To visualize the timing and scale of diphtheria’s emergence in America (and to some extent Canada), I have compared newspaper.com search results for “diphtheria” with some other diseases that would have had fairly consistent terminology throughout the decades in question. All counts are normalized to the combined results for “river” and “weather” over the same timespan, to adjust for the overall increase in the archived material being searched. (In other words, this visualizes how many times these diseases are mentioned for every so many times “river” and “weather” are mentioned.) The units are arbitrary, where “1” is the baseline, normalized amount of results for “diphtheria” in 1850-59. In the insert are the raw values per annum.
Consumption (tuberculosis) and cholera remain steady throughout the close of the century. “Grippe” increases dramatically with the epidemics of the 1890s. Amid this context, diphtheria emerges from being mentioned ~1/110th as often to ~1/3rd as often as cholera was in 1850. Results in Google ngram are not remarkably different:
A paradox in infectious disease
It is clear from both the above plots that diphtheria’s increase is belated compared to other infectious diseases exacerbated by urbanization.

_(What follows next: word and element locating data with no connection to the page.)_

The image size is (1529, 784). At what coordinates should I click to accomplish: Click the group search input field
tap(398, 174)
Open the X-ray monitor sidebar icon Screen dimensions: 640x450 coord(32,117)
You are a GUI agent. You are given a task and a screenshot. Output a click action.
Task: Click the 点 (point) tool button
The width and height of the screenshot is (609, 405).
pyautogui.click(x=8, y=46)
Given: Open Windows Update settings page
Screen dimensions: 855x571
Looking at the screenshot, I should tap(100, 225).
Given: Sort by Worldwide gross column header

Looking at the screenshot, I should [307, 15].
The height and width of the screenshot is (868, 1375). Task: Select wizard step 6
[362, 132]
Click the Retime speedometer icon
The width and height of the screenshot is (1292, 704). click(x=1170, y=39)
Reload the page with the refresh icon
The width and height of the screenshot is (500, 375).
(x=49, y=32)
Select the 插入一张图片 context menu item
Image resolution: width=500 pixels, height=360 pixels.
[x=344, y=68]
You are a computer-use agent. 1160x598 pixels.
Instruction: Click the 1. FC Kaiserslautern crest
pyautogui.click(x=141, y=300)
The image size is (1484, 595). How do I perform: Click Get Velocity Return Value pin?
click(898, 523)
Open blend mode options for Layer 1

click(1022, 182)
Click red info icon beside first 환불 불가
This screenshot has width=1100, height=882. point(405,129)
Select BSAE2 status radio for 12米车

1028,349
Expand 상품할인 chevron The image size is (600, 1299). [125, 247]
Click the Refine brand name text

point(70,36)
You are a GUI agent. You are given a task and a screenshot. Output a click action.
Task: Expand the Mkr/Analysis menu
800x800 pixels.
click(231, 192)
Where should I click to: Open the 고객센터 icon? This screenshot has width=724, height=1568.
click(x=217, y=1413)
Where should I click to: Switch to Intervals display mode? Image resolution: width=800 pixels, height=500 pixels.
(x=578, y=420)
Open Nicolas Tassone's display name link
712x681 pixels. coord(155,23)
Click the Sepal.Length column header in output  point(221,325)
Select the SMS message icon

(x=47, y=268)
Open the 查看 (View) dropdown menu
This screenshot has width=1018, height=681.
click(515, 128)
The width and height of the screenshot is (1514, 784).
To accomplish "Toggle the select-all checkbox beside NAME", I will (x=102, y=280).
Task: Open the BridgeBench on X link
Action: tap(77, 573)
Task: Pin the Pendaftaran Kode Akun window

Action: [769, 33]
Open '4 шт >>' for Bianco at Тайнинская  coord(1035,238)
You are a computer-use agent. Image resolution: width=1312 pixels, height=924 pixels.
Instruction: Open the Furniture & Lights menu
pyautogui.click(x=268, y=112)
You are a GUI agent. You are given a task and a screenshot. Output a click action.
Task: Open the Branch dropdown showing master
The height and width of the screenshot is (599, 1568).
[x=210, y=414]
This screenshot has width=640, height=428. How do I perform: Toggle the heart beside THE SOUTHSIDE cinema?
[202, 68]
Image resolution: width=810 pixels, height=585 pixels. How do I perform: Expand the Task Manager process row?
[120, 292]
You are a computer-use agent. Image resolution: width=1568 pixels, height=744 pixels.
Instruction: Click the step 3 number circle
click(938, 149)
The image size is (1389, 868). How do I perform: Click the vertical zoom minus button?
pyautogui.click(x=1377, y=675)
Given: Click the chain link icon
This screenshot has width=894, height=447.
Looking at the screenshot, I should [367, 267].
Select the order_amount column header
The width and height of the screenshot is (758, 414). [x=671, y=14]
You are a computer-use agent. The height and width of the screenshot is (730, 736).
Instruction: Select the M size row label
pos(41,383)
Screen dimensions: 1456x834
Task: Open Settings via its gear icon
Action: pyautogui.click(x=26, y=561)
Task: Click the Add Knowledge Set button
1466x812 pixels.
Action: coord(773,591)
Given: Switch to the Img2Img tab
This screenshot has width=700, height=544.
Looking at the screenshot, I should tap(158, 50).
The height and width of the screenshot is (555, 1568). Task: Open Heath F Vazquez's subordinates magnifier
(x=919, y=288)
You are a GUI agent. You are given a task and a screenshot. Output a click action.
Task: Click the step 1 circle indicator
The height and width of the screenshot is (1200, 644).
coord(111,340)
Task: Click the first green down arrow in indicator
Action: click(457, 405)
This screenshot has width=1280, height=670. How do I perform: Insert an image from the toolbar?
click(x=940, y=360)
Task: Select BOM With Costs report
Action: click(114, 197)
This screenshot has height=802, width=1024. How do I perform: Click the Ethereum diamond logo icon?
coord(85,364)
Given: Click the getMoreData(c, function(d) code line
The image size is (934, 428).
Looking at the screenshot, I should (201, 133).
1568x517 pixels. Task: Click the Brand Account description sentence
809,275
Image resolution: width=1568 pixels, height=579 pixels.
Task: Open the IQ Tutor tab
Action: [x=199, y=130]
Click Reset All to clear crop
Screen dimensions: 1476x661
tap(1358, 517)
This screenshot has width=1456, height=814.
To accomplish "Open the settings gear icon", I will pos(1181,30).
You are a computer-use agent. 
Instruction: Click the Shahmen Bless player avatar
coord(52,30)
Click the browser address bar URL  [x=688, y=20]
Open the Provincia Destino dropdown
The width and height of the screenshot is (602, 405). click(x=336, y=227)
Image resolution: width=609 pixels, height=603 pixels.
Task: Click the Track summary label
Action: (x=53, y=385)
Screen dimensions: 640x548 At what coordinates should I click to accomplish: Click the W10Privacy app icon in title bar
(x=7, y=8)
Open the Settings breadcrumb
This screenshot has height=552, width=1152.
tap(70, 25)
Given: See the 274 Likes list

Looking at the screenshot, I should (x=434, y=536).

Less clear is that it takes place when rates of death from those other diseases are declining, at least in adults. A narrative summary of the problem is that urban crowding and contaminated water brought forth the scourge of cholera in the early and mid 19th century; and eventually, the repeated occurrence of cholera epidemics resulted in state expansion and public health infrastructure; and yet for some reason, diphtheria epidemics emerge precisely when these same remedies begin to mitigate other causes of infectious mortality.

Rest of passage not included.